Saving a trained model

Best practice: always save the entire Pipeline (including preprocessing and the classifier).

This ensures that the same data transformations used during training are automatically applied during prediction.

import joblib

# Train the pipeline on the full training dataset
pipeline.fit(X_train, y_train)

# Save the trained pipeline
joblib.dump(pipeline, 'rf_pipeline.pkl')

Why save the full pipeline?

  • Prevents data leakage

  • Avoids manual feature scaling during prediction

  • Guarantees consistency between training and inference

Predicting new data

import pandas as pd
import joblib

# ==============================
# Load trained pipeline
# ==============================
pipeline = joblib.load('rf_pipeline.pkl')

# ==============================
# Load new (unlabeled) data
# ==============================
# The feature columns must match the training data
new_data = pd.read_csv('./new_samples.csv')

# ==============================
# Predict probabilities
# ==============================
# Returns probability of the positive class (Label = 1)
probabilities = pipeline.predict_proba(new_data)[:, 1]

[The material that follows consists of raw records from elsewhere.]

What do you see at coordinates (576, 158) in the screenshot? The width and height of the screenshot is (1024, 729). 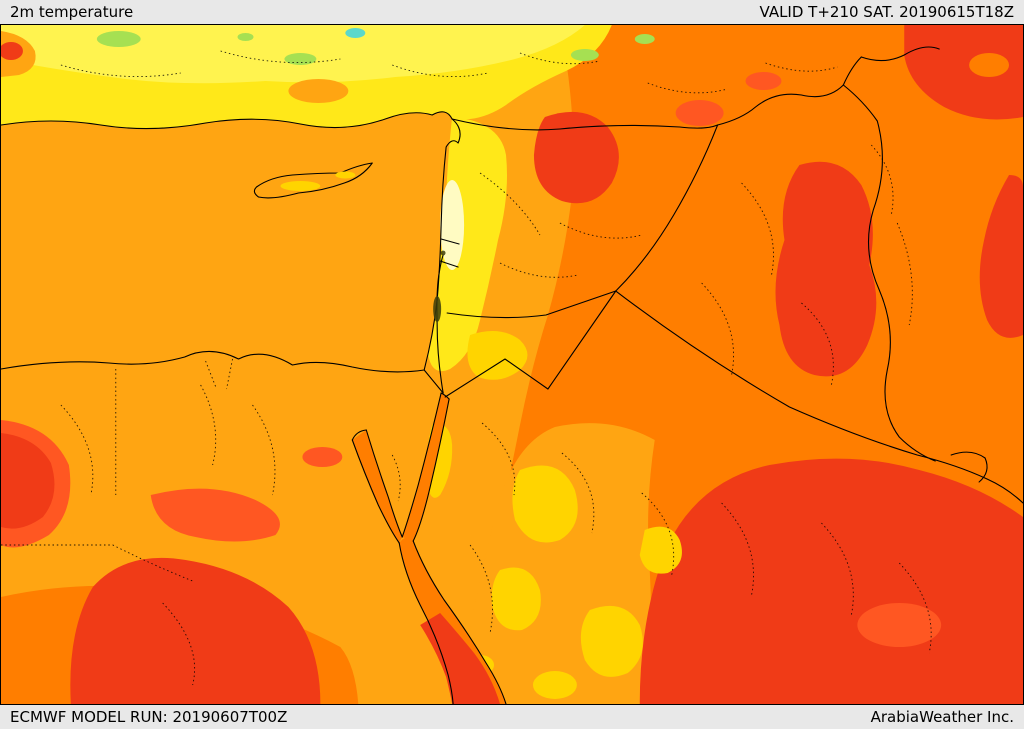 I see `hot-blob-syria` at bounding box center [576, 158].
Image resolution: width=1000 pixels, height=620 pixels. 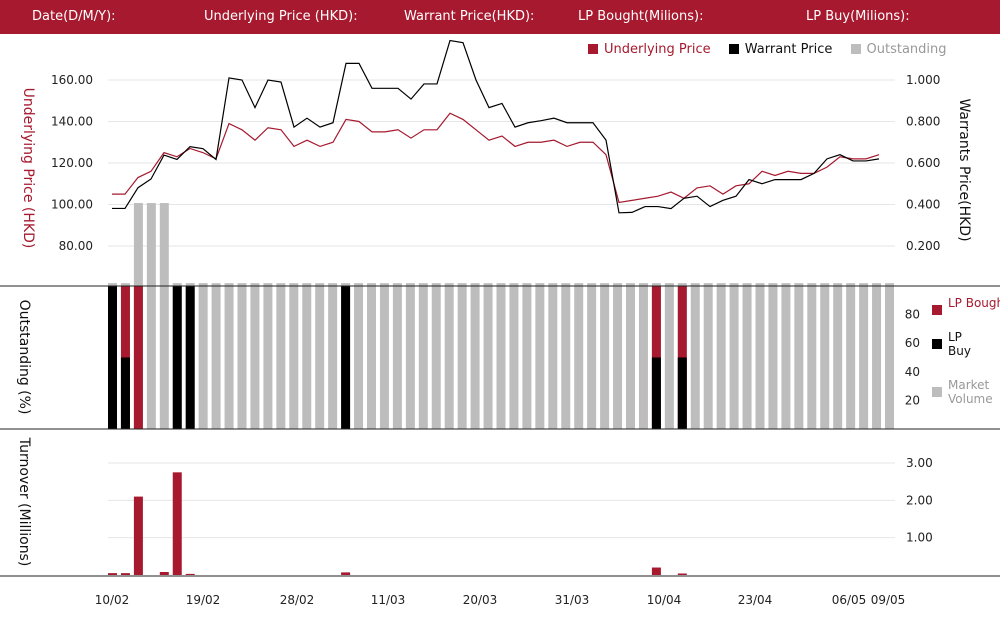 What do you see at coordinates (480, 600) in the screenshot?
I see `x-tick-label: 20/03` at bounding box center [480, 600].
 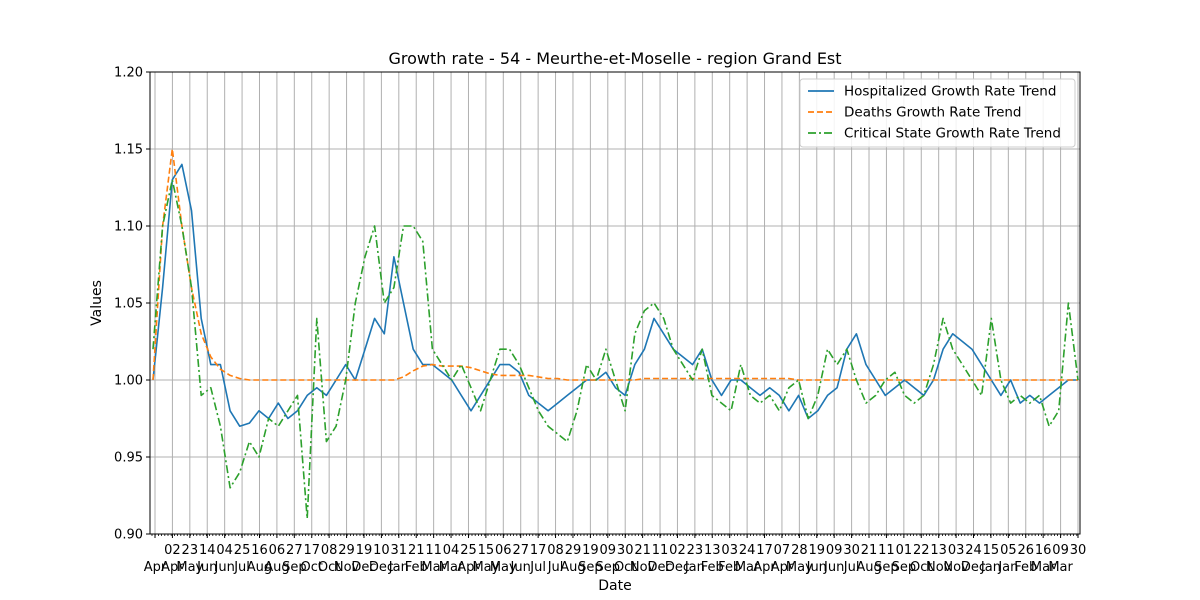 What do you see at coordinates (97, 303) in the screenshot?
I see `y-axis-label: Values` at bounding box center [97, 303].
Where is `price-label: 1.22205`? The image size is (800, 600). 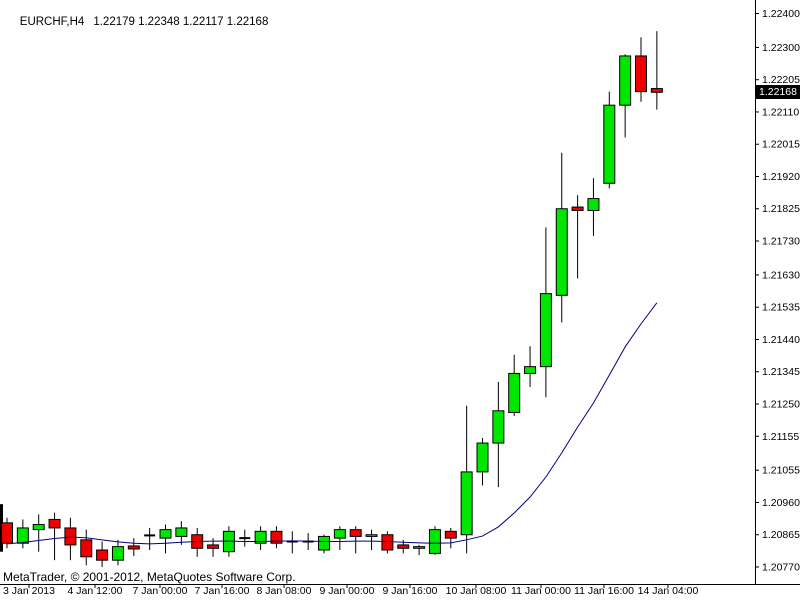 price-label: 1.22205 is located at coordinates (781, 80).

# ==============================
# Save prediction results
# ==============================
new_data['Probability'] = probabilities
new_data.to_csv('rf_predictions_new_data.csv', index=False)

This script:

  • Does not retrain the model

  • Automatically applies preprocessing

  • Can be reused for any saved pipeline (RF / LR / SVM / NN)

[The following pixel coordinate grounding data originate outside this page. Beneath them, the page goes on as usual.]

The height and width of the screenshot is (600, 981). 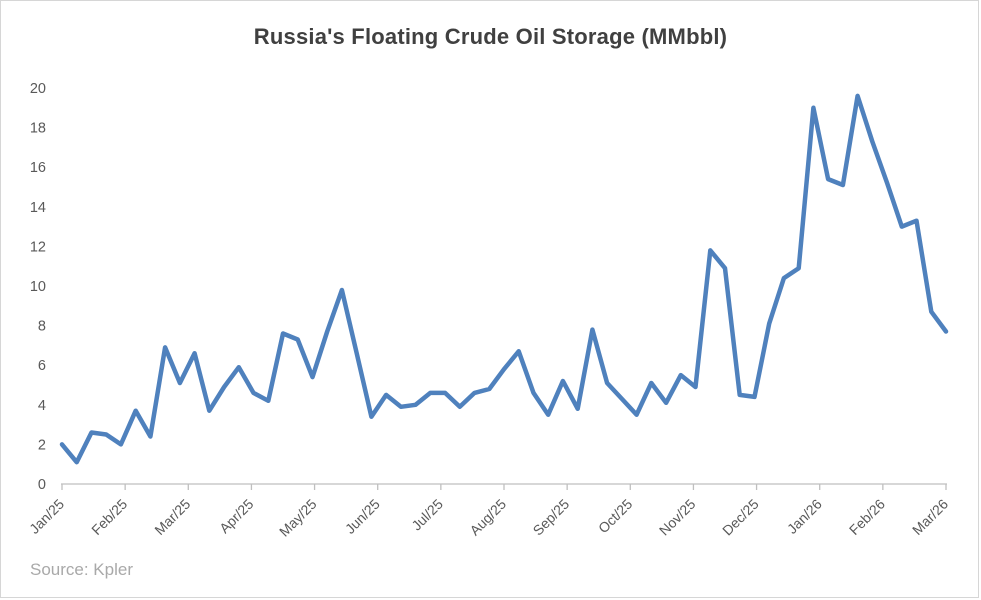 I want to click on x-axis-label: May/25, so click(x=298, y=518).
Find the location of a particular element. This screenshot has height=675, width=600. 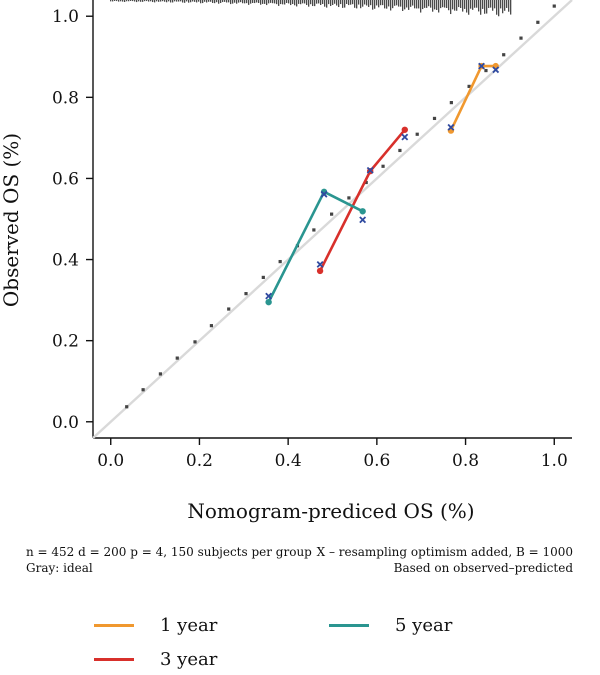

footnote-resampling: X – resampling optimism added, B = 1000 is located at coordinates (444, 552).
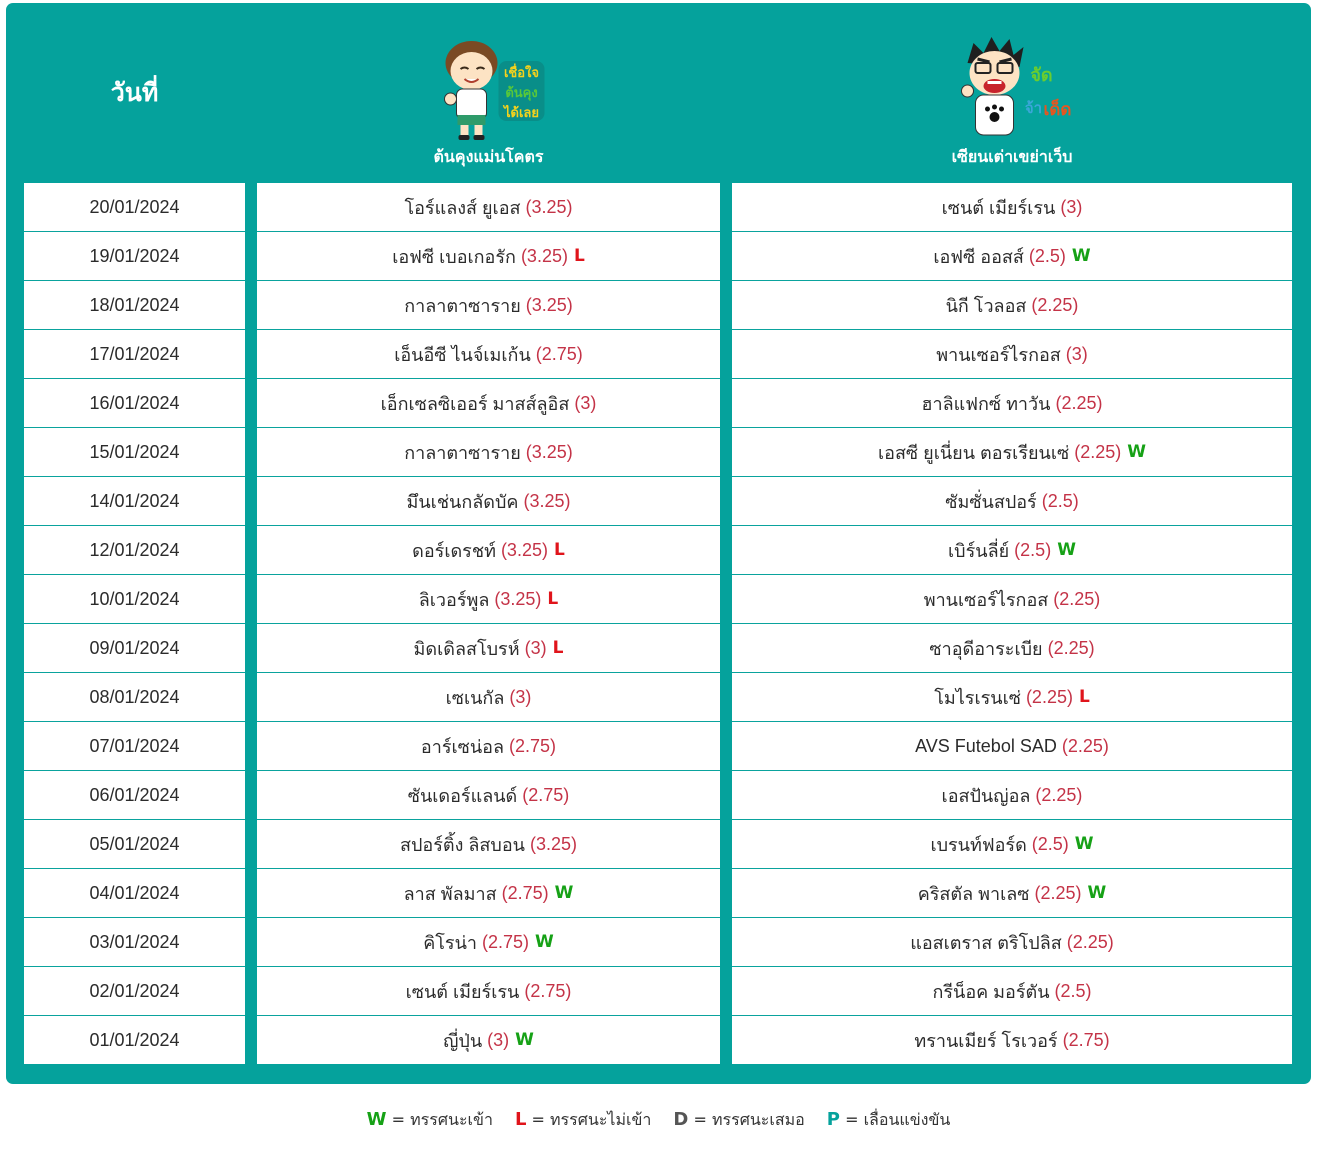 This screenshot has height=1151, width=1317. I want to click on team-name: กาลาตาซาราย, so click(462, 306).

Notes and important considerations

Feature consistency

  • Feature names, order, and number must be identical to the training data

  • Missing or additional columns will cause errors or invalid predictions

Recommended safety check:

assert list(new_data.columns) == list(X_train.columns)

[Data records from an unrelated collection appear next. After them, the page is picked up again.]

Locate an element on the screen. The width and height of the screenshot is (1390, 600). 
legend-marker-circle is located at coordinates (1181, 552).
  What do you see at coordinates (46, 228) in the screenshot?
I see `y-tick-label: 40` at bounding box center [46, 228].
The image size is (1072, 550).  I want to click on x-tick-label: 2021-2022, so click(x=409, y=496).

Do not re-scale new data manually

  • The scaler is already stored inside the pipeline

  • Do not apply StandardScaler.fit_transform() again

Incorrect:

scaler = StandardScaler()
new_data = scaler.fit_transform(new_data)

Correct:

pipeline.predict_proba(new_data)

predict() vs predict_proba()

  • predict() returns class labels (0 or 1)

  • predict_proba() returns probabilities

For ranking, scoring, or biological risk analysis, predict_proba() is strongly recommended.

Model compatibility

The same prediction script works for all saved models:

pipeline = joblib.load('lr_pipeline.pkl')
pipeline = joblib.load('svm_pipeline.pkl')
pipeline = joblib.load('nn_pipeline.pkl')

This is a key advantage of using sklearn Pipelines.